Sea sick of it?
After the latest adventure for Johnny Depp’s rock ’n’ roll rebel – which features a bizarre cameo by Paul McCartney – it could be time to Jack it all in
Thursday, 25th May 2017 — By Dan Carrier

Johnny Depp in the latest Pirates of the Caribbean movie
PIRATES OF THE CARIBBEAN: DEAD MEN TELL NO TALES
Directed by Joachim Rønning and Espen Sandberg
Certificate 12a
☆☆☆
LET’S face it: even the most ardent of Pirates fan must be sea sick by now. The formulaic Johnny Depp vehicle has charted a course through five films, all with the same basic idea: Captain Sparrow, a rock’n’roll rebel in the age of sail, gallivants about, swishing his way thorough an adventure involving supernatural sea-lore and the British Navy.

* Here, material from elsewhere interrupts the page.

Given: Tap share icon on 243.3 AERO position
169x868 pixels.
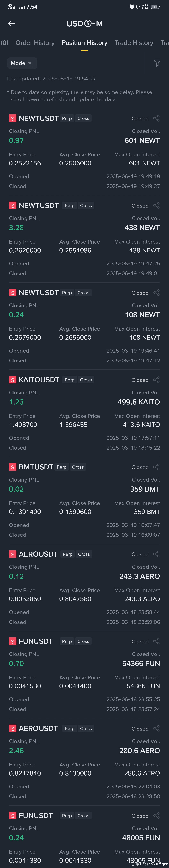Looking at the screenshot, I should coord(156,554).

This instalment is no different.
Harry (Brenton Thwaites) is the son of previous chiselled hero Will (Orlando Bloom). He wants to find Poseidon’s trident, as it has the power to break all curses made at sea, and rescue his dad from the clutches of the Flying Dutchman.

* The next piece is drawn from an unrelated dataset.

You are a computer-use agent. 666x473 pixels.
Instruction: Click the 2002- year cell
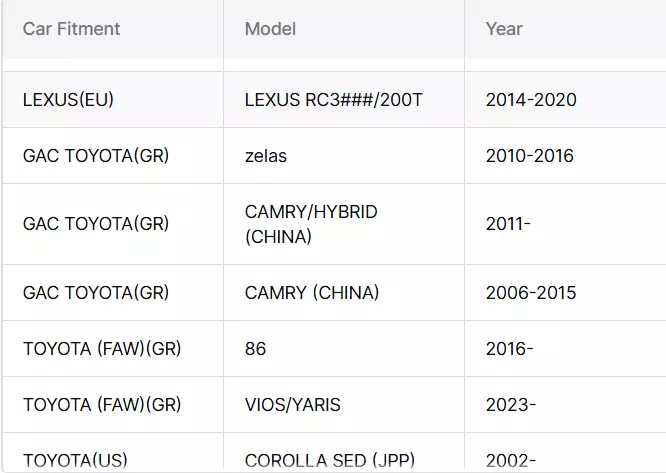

Meanwhile, astronomer Carina (Kaya Scodelario) is also on the hunt for the trident as she sets to unravel a riddle set by her father, while also out on the high seas is Captain Salazar (Javier Bardem), leading his crew of half-dead sailors on a mission to kill Sparrow.
The film sloshes through Sparrow getting on the grog, has lots of clashes of swords and leaping from rigging, plenty of watery magic and a bizarre cameo by Paul McCartney as Sparrow’s incarcerated uncle. It is utterly generic and you could splice the set pieces, including every face Depp pulls, into any of the other Pirate movies and be none the wiser of its addition.
Yet it does have saving graces. Thankfully Keira Knightley, who in a film franchise hardly celebrated for its strong performances managed to produce a turn less convincing than the plastic shark in Jaws, is confined to a 30-second cameo at the end. The Pirates love of a Heath Robinson-influenced set is fun – one scene where Sparrow is about to have his head lopped off by a guillotine is both inventive and amusing. Otherwise it’s the same sea-shtick, gently reheated.